PROVIDED MATERIAL.
· · · · ·

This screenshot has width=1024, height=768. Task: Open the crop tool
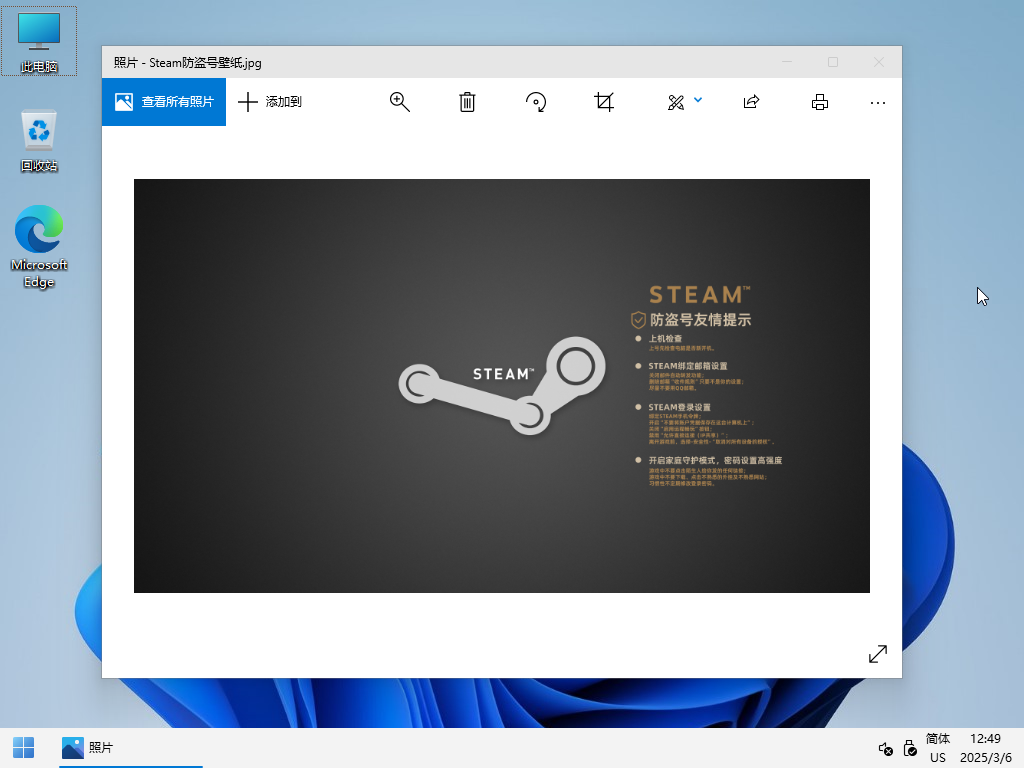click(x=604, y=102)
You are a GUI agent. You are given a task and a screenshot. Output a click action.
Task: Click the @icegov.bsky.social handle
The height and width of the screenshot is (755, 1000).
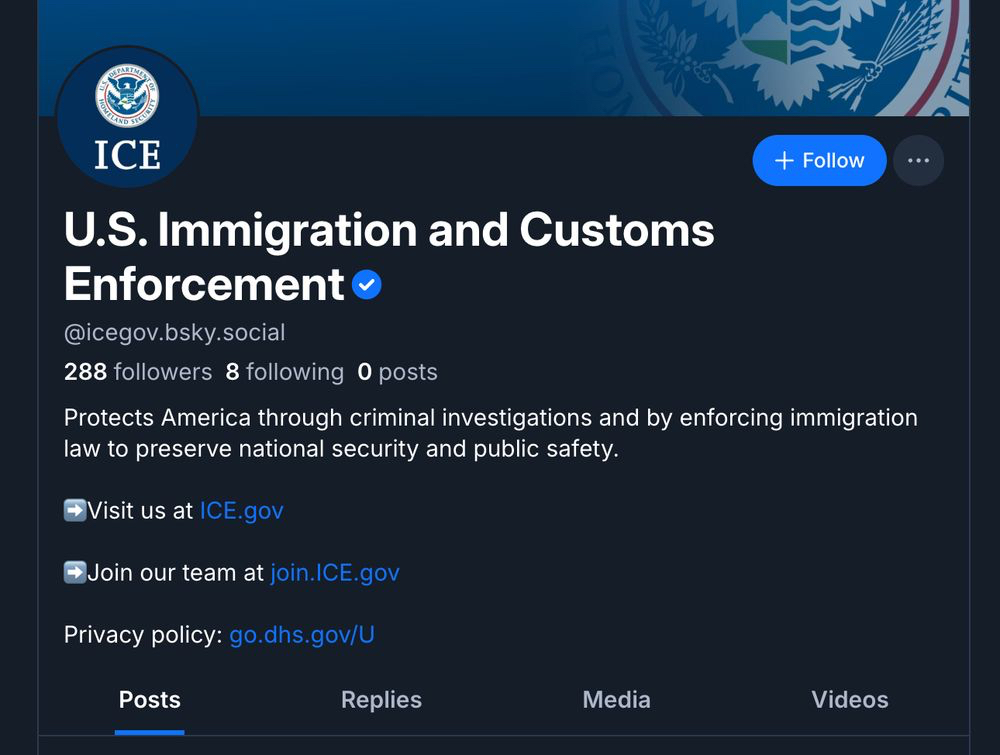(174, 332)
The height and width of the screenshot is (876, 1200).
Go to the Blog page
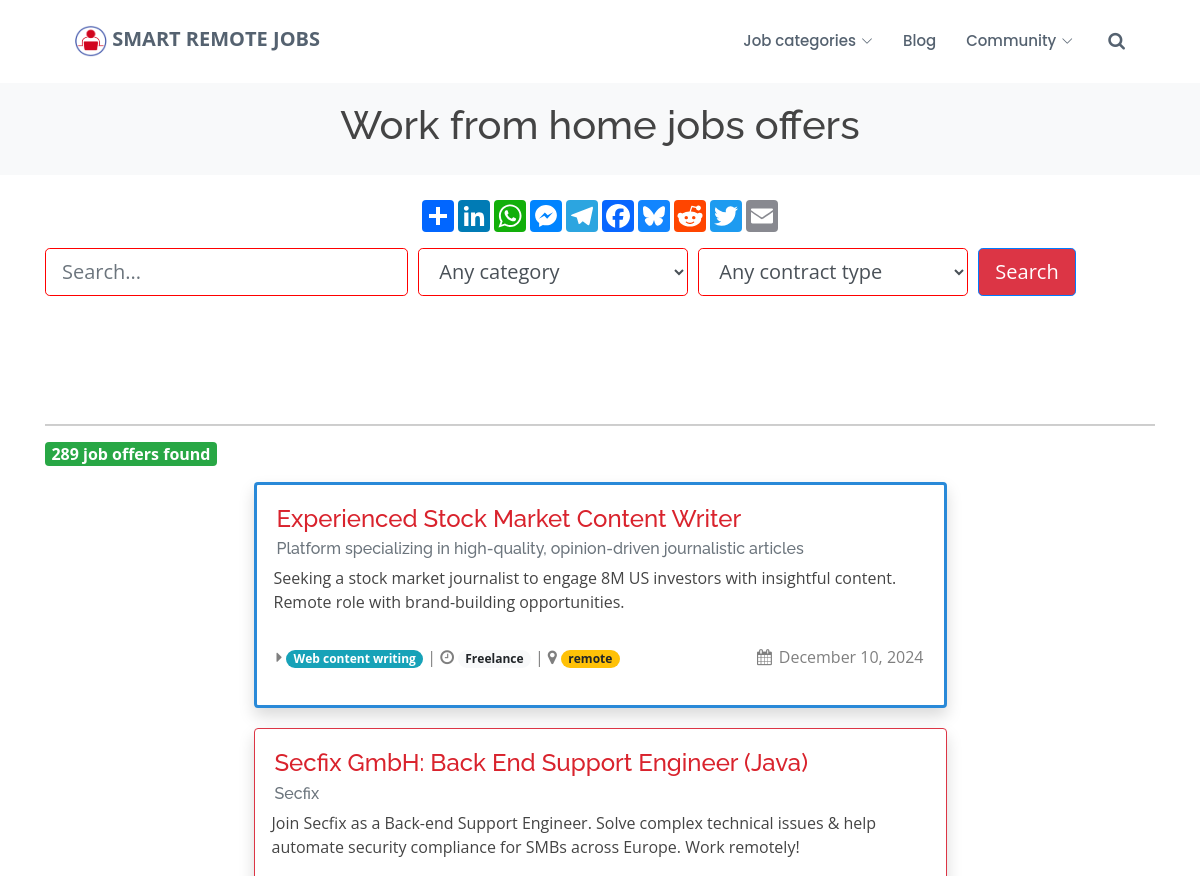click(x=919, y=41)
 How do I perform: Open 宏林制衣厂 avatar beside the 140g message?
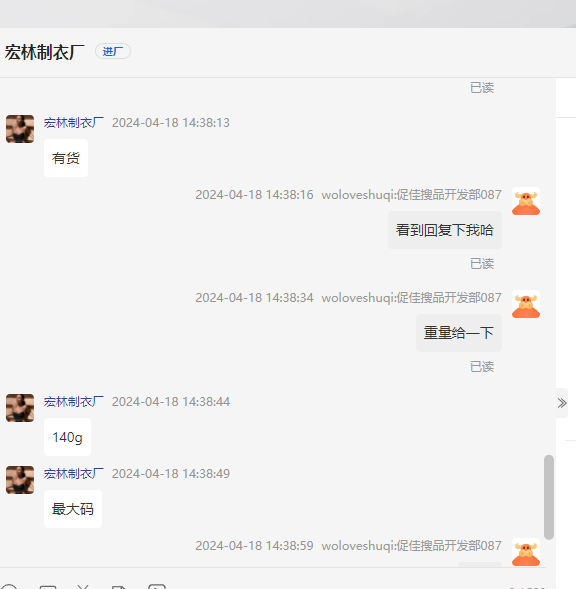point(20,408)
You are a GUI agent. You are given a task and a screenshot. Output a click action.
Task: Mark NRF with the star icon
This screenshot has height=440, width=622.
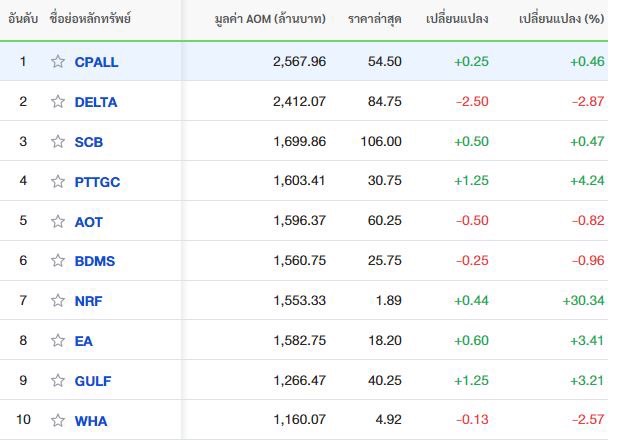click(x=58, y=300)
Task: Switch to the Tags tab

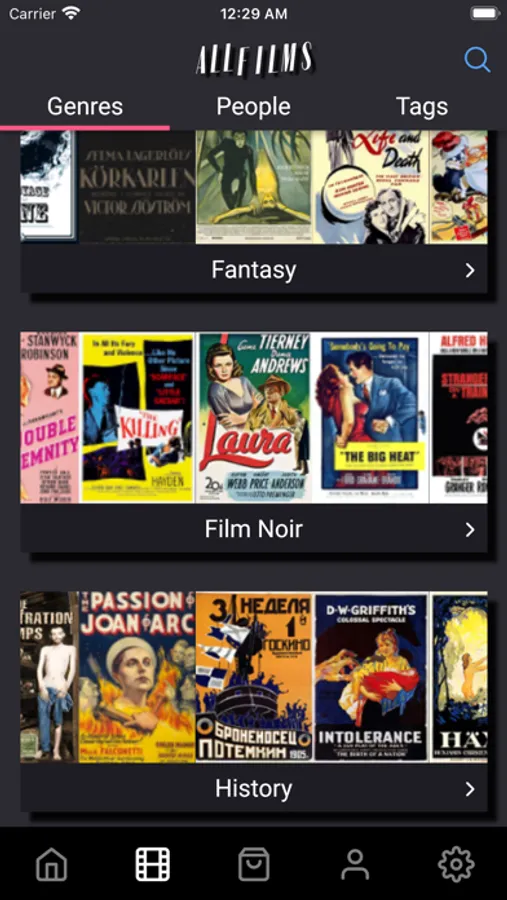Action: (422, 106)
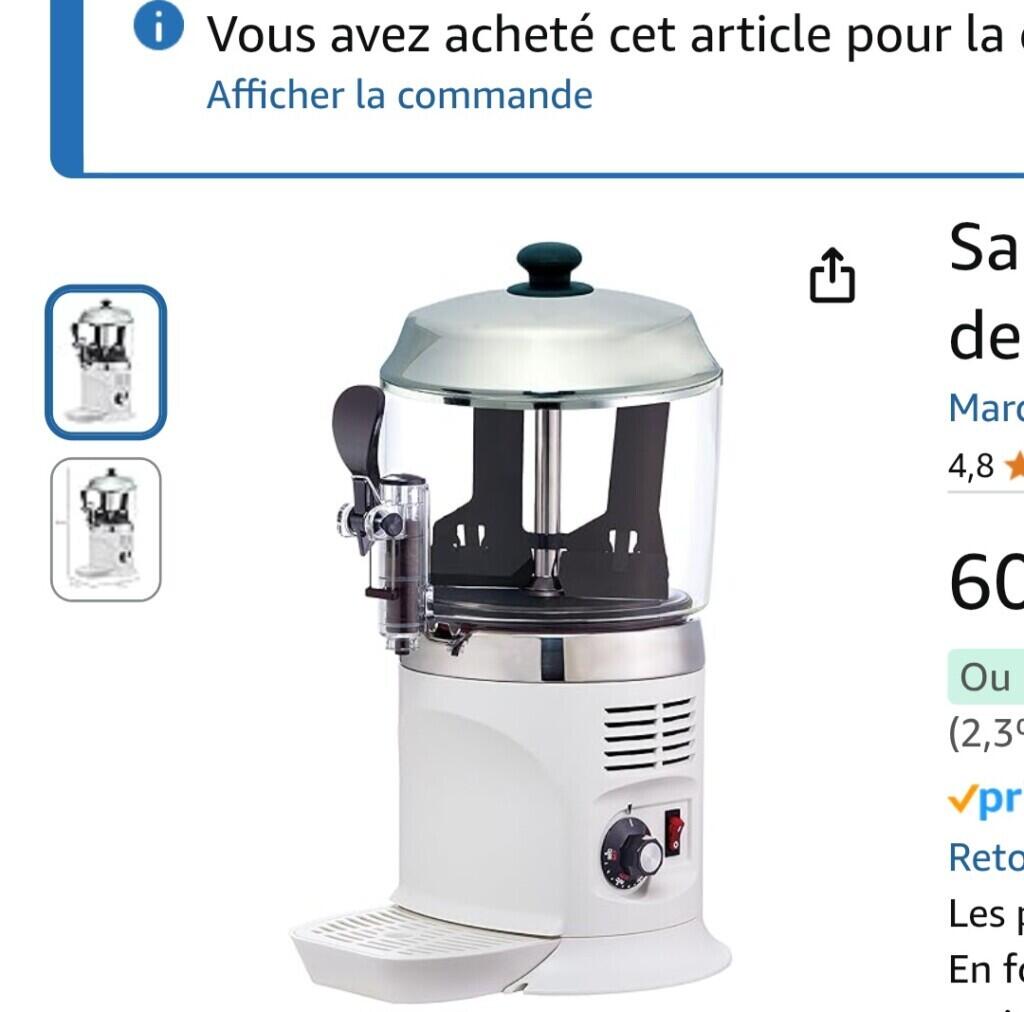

· · · · ·

WORK REQUIRED. Switch "screenshot" to "screen image" throughout the material above and write it all out again with nothing else changed. Leave out the pictures.

TASK SOLUTION.
This screen image has width=1024, height=768. Task: Open the crop tool
click(x=604, y=102)
You are a GUI agent. You are given a task and a screen image. Output a click action.
Task: Click the @icegov.bsky.social handle
The height and width of the screen image is (755, 1000).
(174, 332)
The height and width of the screen image is (876, 1200).
Go to the Blog page
click(x=919, y=41)
 How do I perform: Open 宏林制衣厂 avatar beside the 140g message?
point(20,408)
You are a GUI agent. You are given a task and a screen image. Output a click action.
Task: Mark NRF with the star icon
This screen image has height=440, width=622.
click(x=58, y=300)
Task: Switch to the Tags tab

Action: (422, 106)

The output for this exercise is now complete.